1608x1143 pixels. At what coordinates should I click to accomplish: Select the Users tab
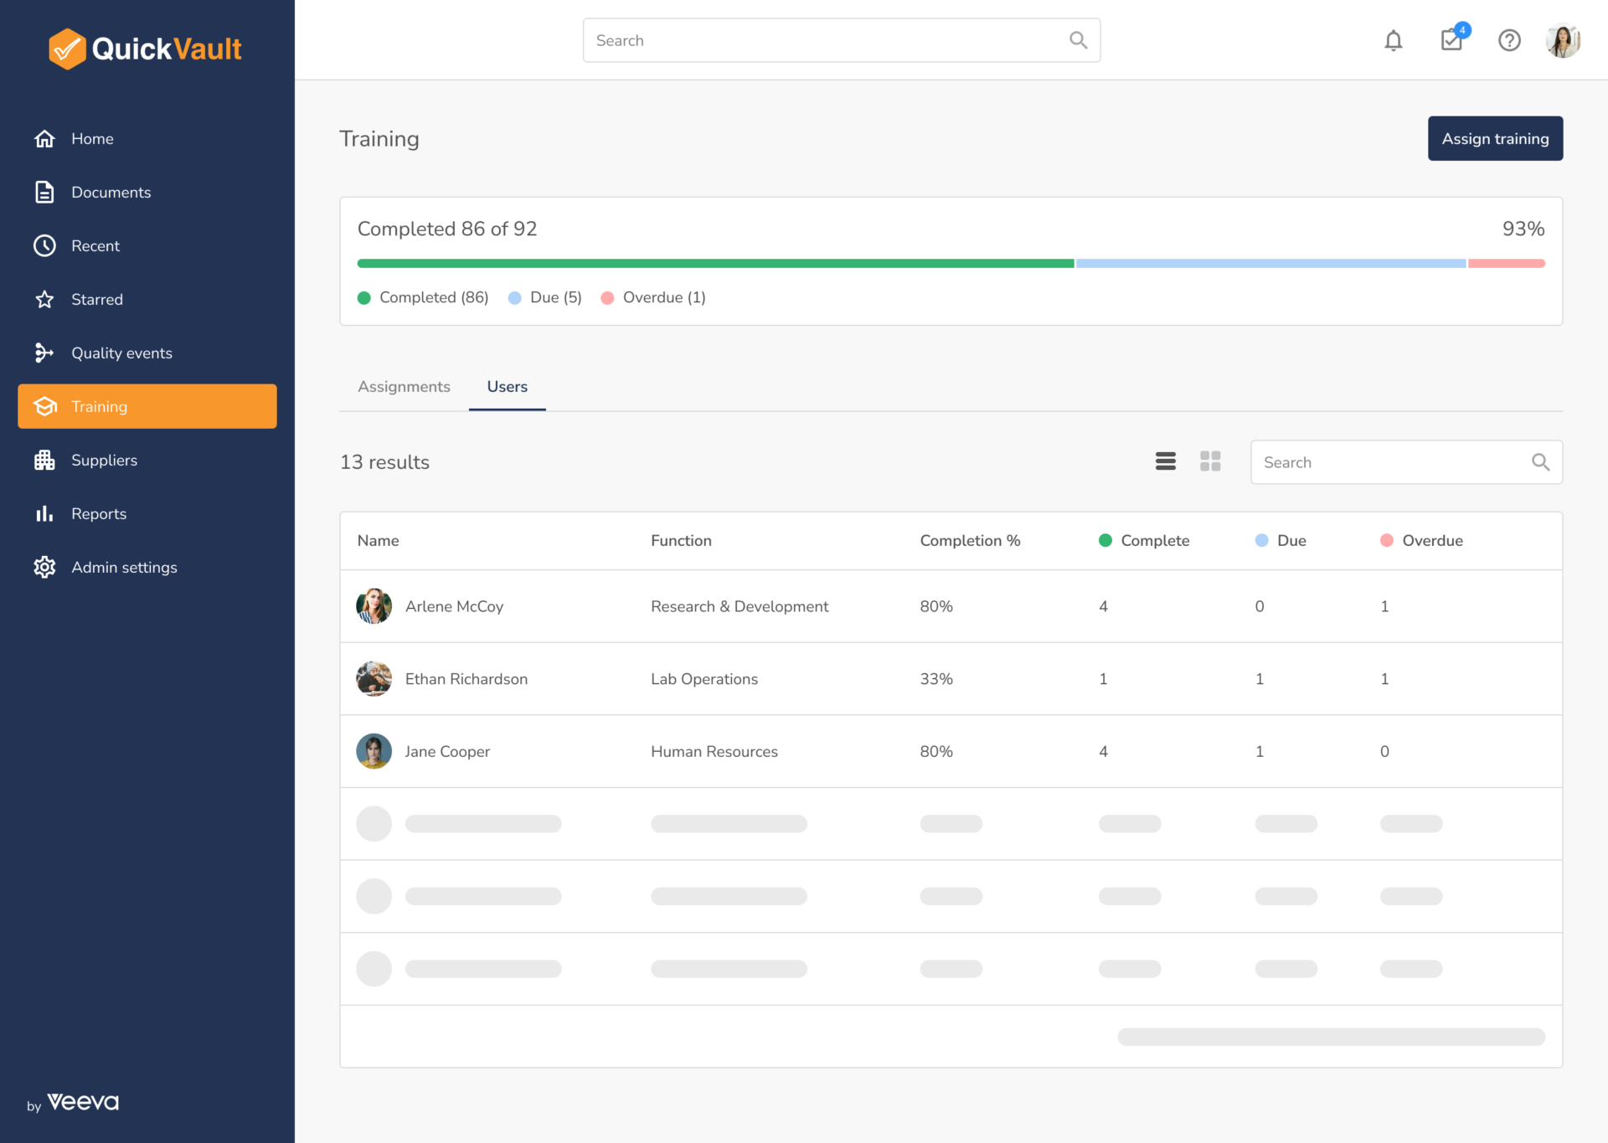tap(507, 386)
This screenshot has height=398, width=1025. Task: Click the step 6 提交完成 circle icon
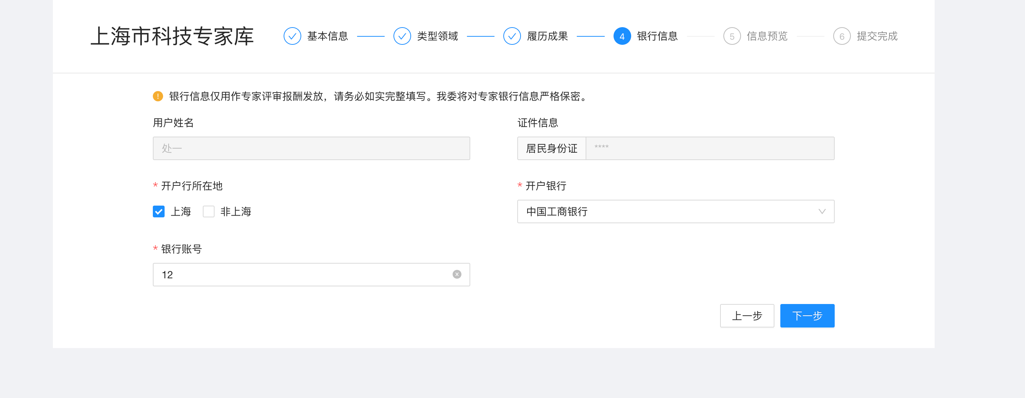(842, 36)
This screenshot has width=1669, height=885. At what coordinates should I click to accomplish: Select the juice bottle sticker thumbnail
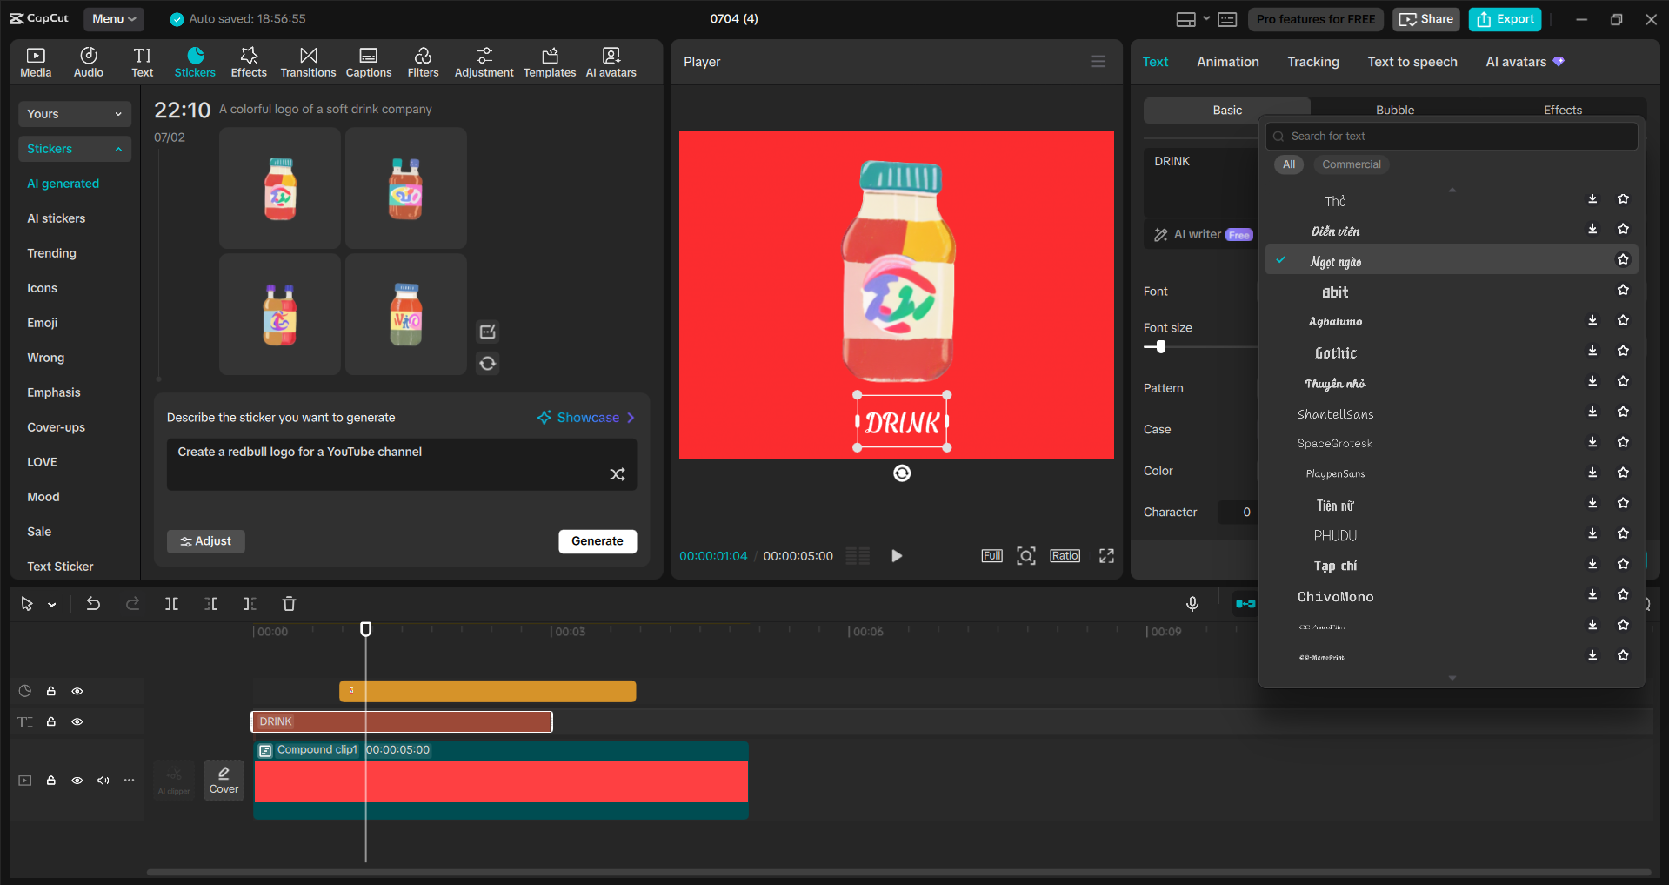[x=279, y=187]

---

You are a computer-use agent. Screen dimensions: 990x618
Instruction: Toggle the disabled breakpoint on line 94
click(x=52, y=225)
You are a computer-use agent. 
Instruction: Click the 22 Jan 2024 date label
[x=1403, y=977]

...

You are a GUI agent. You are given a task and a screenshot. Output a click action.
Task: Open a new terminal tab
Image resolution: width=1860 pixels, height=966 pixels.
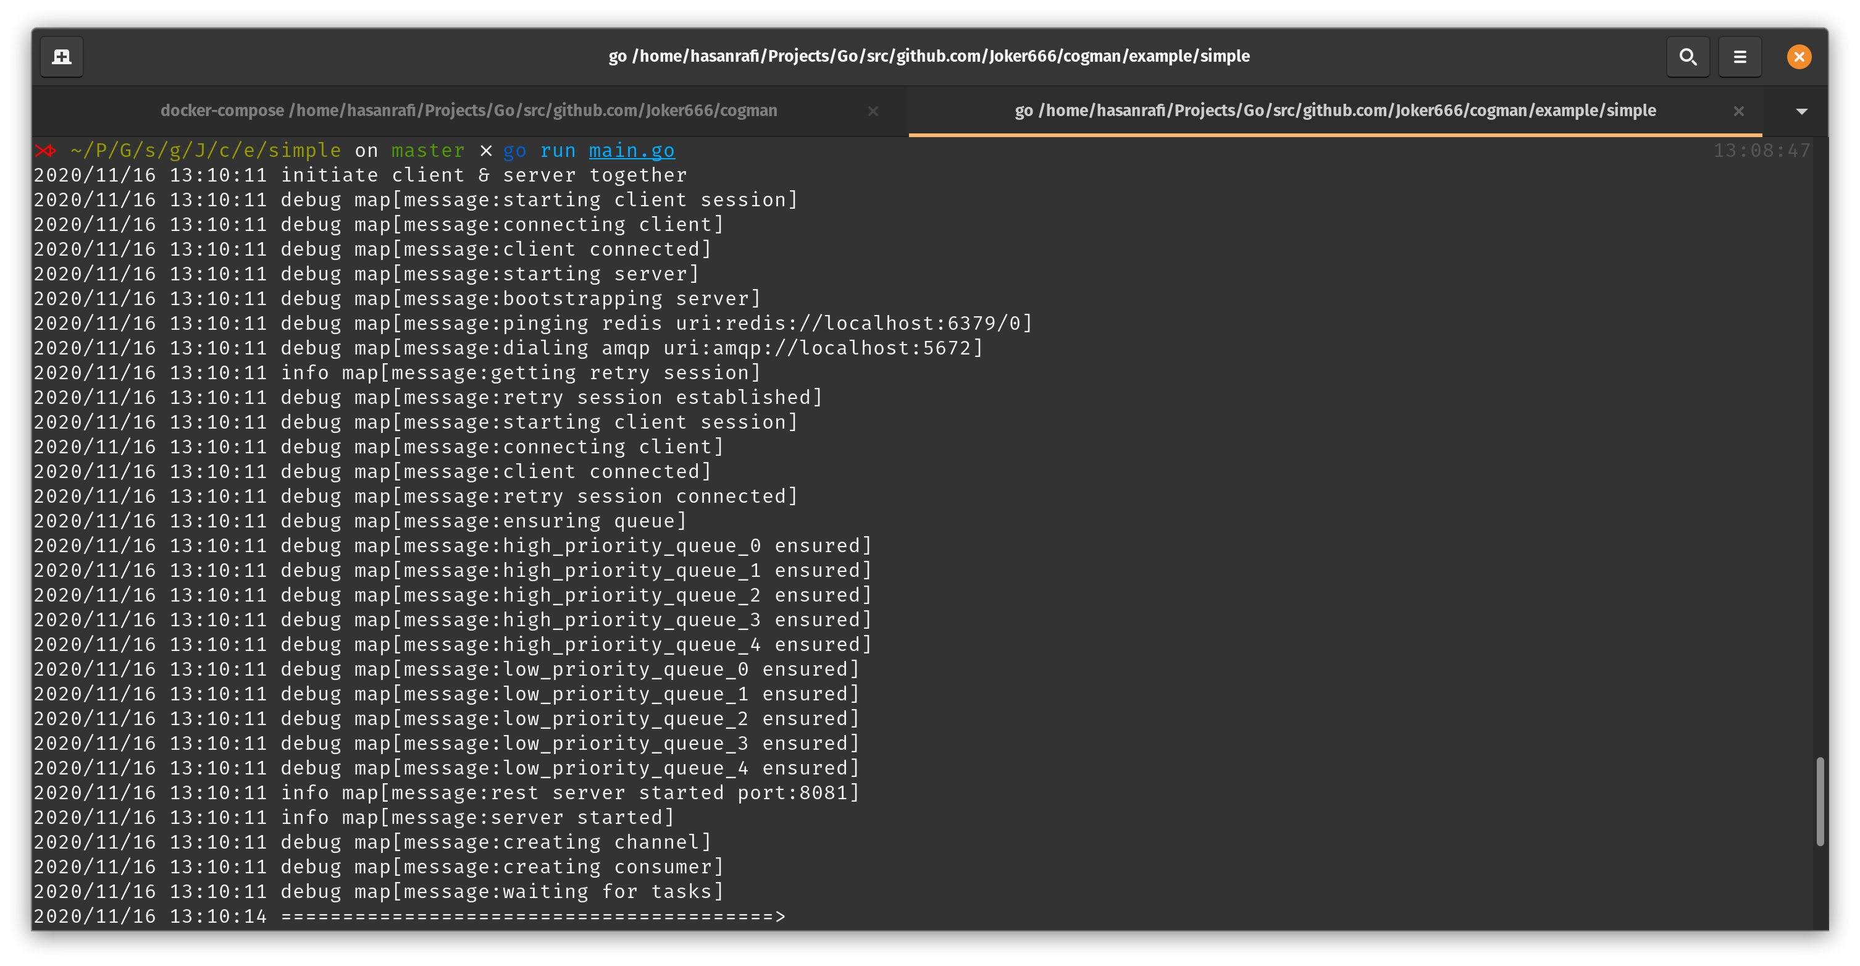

■ What you are asked to do ■
Set down, exactly as they stand above, the lines starting with the line with "Task: Open a new terminal tab" and going on through the line with "Image resolution: width=1860", and no others.

■ Problem solution ■
Task: Open a new terminal tab
Image resolution: width=1860 pixels, height=966 pixels.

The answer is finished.